— Start of Available records —

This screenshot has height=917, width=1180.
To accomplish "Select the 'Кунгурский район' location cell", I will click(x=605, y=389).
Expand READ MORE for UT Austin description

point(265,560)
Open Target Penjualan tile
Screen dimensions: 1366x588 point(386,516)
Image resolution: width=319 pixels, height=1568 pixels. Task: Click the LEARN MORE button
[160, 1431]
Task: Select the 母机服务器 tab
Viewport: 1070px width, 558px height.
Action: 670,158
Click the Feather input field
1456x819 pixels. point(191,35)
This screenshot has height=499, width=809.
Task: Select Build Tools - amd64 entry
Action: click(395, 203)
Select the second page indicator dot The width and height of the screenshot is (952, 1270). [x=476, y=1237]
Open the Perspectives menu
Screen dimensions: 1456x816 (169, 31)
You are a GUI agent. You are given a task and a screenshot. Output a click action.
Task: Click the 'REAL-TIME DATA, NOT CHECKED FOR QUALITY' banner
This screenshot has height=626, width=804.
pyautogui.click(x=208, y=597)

— End of Available records —

Exercise task: Rewrite the entries from the line containing "Select the second" through the end of the entries, inclusive, changing "Perspectives" to "Preferences" and leaving everything else the same.

Response to this exercise:
Select the second page indicator dot The width and height of the screenshot is (952, 1270). [x=476, y=1237]
Open the Preferences menu
Screen dimensions: 1456x816 (169, 31)
You are a GUI agent. You are given a task and a screenshot. Output a click action.
Task: Click the 'REAL-TIME DATA, NOT CHECKED FOR QUALITY' banner
This screenshot has height=626, width=804.
pyautogui.click(x=208, y=597)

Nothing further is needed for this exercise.